AI · 18 May 2026

Your Business Needs an AI Policy. Here's What Actually Belongs in It.

Most AI policies in Australian businesses right now are one of two things. A short, fear-based email from last year that tells people not to put company data into ChatGPT and stops there. Or nothing at all.

Both are useless.

I see this every week. A leadership team that knows it should have something. A document somewhere on SharePoint that nobody has opened since it was approved. A staff that has quietly decided the policy doesn't reflect how the work actually gets done, so they ignore it and use AI anyway.

That is not policy. That is theatre.

Why The Old Policy Already Failed

The first wave of AI policies, written in a panic in 2023 and 2024, almost all made the same mistake. They were defensive. The underlying message was, please don't do anything that could embarrass us.

The result was a list of forbidden behaviours. Don't put customer data in. Don't use it for legal work. Don't rely on it. Don't share output without checking it. The policy as a list of things not to do.

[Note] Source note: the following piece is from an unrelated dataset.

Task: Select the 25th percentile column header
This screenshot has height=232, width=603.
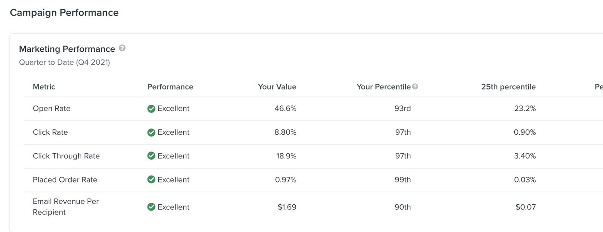Action: (x=508, y=86)
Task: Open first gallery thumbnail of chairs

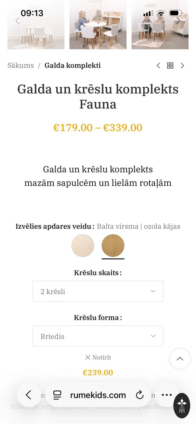Action: pos(36,24)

That kind of document does two things. It gives senior leaders something to point to when asked whether they have an AI policy. And it pushes everyone else into using AI privately, on personal accounts, away from any visibility or guardrail. I've written about that pattern before in the piece on shadow AI. The fear-based policy is a leading cause of it.

A policy that drives behaviour underground is worse than no policy. It gives you the illusion of control without any of the substance.

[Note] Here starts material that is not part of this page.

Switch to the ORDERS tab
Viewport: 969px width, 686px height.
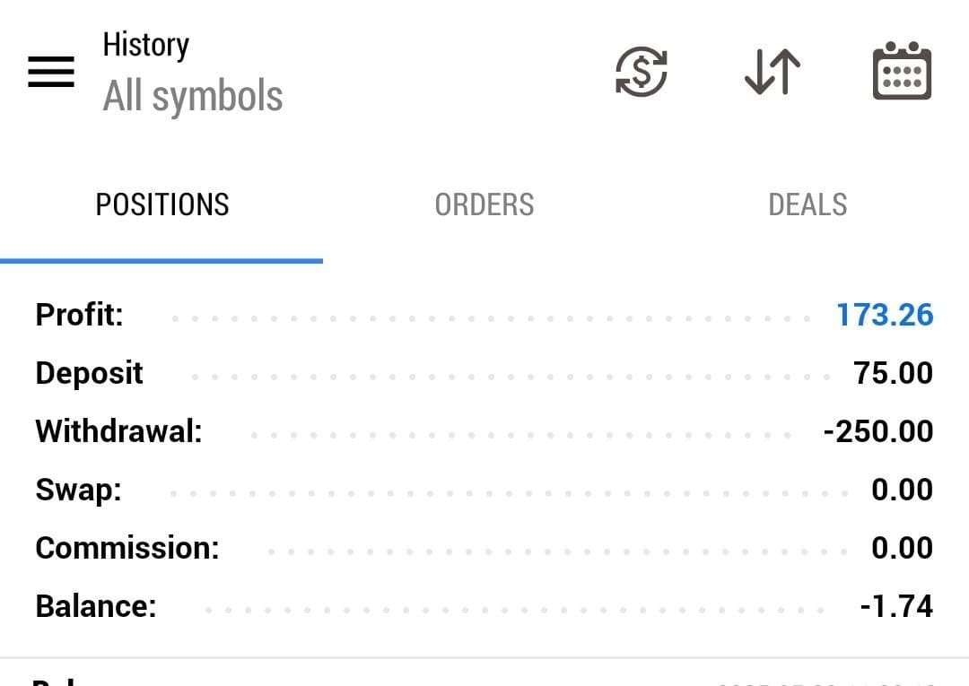point(485,205)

What An AI Policy Is Actually For

For me, the purpose of an AI policy is much simpler than most businesses make it. It exists to answer four questions, clearly, for someone who is about to use an AI tool to do real work.

Can I use this tool, and which one. What can I put into it, and what shouldn't I. What do I need to do with the output before it leaves my desk. And what do I tell the customer or client, if anything.

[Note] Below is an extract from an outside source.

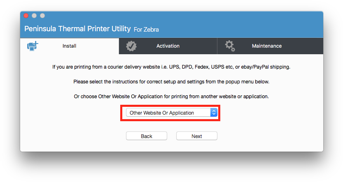Open the Activation tab

(168, 46)
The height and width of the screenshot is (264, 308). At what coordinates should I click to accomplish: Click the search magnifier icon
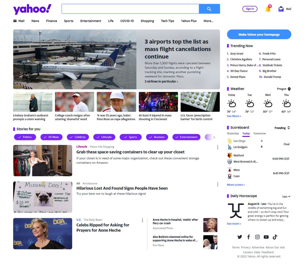(x=209, y=8)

If your policy doesn't answer those four questions in plain language, it isn't doing the job. Everything else is decoration.

What Belongs Inside It

Here's the short version of what I think a serious AI policy looks like in 2026, based on what I see actually working inside businesses that have moved past the fear stage.

An approved tools list, with a path. Name the tools your team is allowed to use, with the kind of work each one is appropriate for. ChatGPT Enterprise for general drafting. Claude for longer analysis. Copilot inside Microsoft 365. Whatever the stack is. Just as important, name the route to add a new tool. People will want to try things, and pretending otherwise is delusional. A clear approval path beats a quiet rule-break every time.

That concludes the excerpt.